— Exercise brief —
Copy out the entries below word for word, everything from the line containing "The image size is (1000, 890)." down to the line containing "Action: pos(16,15)", both of those lines included. Give only those lines.
++++ Records to process
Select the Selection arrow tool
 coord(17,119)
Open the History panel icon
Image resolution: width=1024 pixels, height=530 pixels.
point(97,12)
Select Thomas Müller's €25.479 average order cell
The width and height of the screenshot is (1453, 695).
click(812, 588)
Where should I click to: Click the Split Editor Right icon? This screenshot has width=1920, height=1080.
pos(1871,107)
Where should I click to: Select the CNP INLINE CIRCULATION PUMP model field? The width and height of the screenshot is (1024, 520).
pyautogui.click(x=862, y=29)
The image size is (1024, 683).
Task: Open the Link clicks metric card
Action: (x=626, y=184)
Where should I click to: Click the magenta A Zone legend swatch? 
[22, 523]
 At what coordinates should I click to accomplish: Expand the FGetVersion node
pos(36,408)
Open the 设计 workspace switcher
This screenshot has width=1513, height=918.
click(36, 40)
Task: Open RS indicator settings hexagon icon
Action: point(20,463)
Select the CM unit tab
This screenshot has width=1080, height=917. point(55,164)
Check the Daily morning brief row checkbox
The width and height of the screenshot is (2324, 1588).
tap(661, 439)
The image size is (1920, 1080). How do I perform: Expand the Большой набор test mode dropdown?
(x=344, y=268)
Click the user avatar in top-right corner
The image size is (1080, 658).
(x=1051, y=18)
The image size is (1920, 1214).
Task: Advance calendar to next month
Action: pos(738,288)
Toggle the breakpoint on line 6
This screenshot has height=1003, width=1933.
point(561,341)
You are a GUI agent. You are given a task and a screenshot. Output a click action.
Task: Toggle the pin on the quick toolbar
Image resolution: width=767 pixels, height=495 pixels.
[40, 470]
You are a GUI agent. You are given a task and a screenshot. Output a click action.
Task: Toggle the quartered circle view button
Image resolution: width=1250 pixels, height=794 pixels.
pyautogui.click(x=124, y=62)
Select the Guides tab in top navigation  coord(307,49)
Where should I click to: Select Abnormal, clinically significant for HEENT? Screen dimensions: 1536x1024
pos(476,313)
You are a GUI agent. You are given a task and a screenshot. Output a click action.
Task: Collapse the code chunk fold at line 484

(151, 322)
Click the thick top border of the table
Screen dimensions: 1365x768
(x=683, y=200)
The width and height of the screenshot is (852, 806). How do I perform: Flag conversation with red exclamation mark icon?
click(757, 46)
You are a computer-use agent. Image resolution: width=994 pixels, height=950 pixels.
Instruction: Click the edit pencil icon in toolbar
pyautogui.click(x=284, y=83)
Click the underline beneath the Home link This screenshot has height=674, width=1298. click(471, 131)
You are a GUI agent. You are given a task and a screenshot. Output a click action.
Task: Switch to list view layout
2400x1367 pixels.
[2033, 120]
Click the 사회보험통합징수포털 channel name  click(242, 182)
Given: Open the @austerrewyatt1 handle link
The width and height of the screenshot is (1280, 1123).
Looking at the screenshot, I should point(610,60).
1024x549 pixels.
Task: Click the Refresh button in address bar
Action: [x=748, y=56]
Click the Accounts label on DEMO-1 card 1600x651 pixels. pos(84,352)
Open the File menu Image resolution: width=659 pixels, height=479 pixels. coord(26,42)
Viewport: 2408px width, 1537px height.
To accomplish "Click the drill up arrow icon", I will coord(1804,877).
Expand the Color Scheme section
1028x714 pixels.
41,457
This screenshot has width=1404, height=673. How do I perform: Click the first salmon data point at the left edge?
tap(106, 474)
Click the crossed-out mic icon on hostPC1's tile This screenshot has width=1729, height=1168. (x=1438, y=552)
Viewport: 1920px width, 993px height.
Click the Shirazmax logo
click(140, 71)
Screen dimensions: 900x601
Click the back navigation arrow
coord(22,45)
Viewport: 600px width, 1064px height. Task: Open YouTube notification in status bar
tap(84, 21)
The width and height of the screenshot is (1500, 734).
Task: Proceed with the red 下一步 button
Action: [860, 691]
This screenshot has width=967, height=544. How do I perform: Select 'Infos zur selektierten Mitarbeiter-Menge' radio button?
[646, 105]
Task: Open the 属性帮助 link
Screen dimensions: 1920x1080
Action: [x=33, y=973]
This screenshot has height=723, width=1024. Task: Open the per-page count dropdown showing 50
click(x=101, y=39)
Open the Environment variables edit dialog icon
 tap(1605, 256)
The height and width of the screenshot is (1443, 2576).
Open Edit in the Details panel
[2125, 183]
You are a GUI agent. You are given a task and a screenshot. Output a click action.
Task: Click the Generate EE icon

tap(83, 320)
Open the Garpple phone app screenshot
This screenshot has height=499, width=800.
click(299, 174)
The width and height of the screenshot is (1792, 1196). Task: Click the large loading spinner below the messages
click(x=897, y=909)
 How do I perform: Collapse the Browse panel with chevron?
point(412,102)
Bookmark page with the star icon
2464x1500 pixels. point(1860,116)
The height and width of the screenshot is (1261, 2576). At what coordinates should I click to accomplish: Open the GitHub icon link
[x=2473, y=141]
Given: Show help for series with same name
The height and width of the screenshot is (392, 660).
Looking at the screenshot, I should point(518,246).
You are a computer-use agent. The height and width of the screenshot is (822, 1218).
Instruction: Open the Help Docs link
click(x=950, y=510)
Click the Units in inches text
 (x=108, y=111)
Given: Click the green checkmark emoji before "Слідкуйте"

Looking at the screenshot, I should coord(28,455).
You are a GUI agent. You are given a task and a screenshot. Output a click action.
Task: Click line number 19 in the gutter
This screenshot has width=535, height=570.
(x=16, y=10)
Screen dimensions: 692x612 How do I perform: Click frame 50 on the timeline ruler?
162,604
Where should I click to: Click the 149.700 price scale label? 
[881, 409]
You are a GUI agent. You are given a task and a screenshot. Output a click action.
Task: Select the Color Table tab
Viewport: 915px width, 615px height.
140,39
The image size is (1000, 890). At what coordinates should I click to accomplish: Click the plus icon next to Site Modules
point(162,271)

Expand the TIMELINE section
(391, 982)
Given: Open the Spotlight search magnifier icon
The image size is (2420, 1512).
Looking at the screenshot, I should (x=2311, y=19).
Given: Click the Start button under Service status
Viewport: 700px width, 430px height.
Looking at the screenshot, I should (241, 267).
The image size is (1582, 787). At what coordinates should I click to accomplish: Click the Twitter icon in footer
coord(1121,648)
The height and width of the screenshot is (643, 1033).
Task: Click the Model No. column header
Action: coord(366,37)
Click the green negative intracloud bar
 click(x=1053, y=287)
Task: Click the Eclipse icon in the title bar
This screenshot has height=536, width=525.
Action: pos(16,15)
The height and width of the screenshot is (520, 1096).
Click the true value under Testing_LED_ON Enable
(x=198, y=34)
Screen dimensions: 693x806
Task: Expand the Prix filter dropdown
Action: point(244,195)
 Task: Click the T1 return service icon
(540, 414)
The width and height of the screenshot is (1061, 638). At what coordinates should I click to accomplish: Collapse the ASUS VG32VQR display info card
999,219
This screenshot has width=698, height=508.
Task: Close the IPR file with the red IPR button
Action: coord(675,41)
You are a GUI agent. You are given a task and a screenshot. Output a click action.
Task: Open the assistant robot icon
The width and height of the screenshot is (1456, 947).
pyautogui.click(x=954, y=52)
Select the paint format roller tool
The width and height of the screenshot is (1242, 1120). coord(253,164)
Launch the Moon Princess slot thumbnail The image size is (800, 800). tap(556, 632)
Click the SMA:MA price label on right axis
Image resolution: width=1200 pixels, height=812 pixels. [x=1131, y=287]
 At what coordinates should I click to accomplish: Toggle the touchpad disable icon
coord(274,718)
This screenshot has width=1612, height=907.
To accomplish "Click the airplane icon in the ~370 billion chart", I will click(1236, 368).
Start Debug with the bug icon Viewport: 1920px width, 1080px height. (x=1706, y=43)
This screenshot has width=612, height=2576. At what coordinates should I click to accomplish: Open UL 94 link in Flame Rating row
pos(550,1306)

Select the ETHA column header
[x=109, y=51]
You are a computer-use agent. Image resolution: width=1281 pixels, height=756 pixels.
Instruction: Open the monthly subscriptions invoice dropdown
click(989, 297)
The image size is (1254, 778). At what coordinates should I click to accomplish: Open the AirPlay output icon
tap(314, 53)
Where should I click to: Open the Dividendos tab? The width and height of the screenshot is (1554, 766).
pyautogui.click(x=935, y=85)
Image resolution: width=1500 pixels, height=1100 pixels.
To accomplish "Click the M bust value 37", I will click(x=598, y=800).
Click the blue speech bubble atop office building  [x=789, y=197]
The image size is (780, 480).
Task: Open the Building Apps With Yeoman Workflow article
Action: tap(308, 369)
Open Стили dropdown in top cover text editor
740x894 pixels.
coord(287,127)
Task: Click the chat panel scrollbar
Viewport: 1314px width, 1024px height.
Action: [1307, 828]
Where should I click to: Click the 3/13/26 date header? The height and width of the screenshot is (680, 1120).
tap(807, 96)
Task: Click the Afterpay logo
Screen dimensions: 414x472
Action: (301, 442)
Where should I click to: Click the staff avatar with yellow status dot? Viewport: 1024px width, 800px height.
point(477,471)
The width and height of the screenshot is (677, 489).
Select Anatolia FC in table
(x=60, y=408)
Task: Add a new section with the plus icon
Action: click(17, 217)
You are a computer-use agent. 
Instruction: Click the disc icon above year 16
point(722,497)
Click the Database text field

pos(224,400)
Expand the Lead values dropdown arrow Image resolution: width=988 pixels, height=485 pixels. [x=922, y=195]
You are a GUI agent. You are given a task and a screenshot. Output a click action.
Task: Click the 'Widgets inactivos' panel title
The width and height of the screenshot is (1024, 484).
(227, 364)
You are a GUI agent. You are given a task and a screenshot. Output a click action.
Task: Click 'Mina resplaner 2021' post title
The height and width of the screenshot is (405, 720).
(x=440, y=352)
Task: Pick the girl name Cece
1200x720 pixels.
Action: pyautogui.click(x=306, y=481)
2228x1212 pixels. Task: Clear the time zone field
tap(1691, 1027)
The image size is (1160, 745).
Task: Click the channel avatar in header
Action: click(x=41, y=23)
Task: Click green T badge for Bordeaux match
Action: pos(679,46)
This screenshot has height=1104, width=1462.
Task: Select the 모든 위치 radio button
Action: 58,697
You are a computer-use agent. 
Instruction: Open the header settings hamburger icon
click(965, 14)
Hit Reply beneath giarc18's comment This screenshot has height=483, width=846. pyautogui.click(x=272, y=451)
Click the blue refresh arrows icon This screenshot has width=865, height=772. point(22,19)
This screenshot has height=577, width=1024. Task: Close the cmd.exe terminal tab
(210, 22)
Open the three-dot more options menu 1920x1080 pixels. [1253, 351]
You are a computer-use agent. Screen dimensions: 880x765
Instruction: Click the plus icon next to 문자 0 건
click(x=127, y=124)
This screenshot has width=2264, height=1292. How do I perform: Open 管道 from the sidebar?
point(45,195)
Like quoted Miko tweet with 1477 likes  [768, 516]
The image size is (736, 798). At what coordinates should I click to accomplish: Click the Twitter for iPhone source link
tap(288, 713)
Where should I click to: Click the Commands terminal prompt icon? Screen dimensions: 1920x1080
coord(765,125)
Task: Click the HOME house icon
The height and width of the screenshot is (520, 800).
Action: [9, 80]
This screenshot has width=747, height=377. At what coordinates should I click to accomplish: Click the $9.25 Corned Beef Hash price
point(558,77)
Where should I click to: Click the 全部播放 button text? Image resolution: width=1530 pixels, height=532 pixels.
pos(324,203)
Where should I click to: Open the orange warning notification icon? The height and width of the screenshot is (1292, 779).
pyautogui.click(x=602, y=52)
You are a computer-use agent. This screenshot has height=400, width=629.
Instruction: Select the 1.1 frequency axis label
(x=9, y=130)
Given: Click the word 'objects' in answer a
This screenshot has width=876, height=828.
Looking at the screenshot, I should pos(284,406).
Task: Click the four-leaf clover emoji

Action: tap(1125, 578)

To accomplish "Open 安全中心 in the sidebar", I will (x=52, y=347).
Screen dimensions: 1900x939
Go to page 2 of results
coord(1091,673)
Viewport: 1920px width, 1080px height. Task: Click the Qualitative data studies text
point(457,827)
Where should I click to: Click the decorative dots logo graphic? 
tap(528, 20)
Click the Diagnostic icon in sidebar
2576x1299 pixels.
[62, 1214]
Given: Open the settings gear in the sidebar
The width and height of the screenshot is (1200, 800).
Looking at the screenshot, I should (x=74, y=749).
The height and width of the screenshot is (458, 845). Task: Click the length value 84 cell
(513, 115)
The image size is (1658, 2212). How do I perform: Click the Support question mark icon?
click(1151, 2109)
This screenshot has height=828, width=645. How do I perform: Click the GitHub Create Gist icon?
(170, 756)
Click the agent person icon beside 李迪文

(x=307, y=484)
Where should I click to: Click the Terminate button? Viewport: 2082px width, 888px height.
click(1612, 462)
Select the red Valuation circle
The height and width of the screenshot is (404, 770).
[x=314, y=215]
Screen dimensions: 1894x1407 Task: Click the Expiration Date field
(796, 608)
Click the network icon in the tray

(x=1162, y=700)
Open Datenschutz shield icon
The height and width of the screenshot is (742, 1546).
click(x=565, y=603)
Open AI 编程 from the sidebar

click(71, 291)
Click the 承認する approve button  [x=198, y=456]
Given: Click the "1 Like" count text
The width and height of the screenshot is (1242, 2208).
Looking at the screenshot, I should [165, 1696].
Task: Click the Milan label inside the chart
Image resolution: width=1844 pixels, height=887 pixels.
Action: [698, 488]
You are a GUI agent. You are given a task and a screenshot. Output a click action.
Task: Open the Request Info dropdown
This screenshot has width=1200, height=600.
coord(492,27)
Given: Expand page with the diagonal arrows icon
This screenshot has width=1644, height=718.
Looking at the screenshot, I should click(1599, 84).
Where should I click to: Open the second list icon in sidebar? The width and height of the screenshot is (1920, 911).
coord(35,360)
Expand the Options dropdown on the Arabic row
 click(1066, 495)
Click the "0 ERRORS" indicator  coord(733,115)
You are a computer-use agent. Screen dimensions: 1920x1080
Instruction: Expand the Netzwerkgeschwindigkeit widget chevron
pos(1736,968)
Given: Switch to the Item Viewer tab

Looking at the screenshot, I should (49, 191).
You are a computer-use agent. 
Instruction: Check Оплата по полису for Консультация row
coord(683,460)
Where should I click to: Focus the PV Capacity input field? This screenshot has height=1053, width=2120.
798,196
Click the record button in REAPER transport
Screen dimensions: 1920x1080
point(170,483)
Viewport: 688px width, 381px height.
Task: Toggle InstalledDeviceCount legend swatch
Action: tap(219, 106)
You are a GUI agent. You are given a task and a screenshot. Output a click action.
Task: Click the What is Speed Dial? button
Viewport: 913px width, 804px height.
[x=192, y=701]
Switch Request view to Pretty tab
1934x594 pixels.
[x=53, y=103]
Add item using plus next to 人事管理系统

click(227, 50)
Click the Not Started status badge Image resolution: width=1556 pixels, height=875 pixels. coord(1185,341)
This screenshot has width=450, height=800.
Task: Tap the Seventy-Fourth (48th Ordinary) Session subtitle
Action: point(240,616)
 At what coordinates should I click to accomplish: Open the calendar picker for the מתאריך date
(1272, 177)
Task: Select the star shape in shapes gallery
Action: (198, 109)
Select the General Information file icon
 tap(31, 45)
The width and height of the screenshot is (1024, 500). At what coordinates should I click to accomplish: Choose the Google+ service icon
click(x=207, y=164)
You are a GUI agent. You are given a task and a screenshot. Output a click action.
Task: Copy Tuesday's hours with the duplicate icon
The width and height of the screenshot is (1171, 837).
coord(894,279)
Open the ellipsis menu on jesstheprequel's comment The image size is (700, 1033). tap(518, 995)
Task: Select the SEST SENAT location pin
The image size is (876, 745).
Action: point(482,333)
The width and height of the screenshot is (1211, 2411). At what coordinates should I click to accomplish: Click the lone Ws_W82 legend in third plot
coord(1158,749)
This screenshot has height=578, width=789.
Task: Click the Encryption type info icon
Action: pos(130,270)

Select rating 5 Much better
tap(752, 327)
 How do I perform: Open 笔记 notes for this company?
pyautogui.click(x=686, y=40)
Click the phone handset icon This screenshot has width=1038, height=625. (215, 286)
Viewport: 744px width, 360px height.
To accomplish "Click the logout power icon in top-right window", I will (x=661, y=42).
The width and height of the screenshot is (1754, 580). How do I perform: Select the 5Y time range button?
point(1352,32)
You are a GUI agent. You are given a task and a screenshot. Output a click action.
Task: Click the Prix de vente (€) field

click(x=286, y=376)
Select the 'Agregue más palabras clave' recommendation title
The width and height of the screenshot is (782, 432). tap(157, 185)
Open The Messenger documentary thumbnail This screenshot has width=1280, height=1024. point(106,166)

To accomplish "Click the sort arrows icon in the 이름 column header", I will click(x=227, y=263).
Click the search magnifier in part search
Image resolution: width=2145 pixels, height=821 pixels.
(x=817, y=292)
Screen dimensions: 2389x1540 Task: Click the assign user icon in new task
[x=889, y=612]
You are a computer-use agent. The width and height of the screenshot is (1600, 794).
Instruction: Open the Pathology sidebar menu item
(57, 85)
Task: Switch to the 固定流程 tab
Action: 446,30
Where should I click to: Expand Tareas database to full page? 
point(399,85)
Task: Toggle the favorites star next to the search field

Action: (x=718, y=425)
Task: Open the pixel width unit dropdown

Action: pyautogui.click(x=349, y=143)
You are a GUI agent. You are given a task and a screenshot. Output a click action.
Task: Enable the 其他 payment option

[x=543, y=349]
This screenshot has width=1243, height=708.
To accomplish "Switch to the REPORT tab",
++++++++
— Exercise output —
The image size is (1000, 890). At what coordinates should I click to accomplish: Click the plus icon next to Site Modules
point(162,271)

Expand the TIMELINE section
(391, 982)
Given: Open the Spotlight search magnifier icon
The image size is (2420, 1512).
Looking at the screenshot, I should (x=2311, y=19).
Given: Click the Start button under Service status
Viewport: 700px width, 430px height.
Looking at the screenshot, I should (241, 267).
The image size is (1582, 787). At what coordinates should I click to accomplish: Click the Twitter icon in footer
coord(1121,648)
The height and width of the screenshot is (643, 1033).
Task: Click the Model No. column header
Action: coord(366,37)
Click the green negative intracloud bar
 click(x=1053, y=287)
Task: Click the Eclipse icon in the title bar
This screenshot has height=536, width=525.
Action: pos(16,15)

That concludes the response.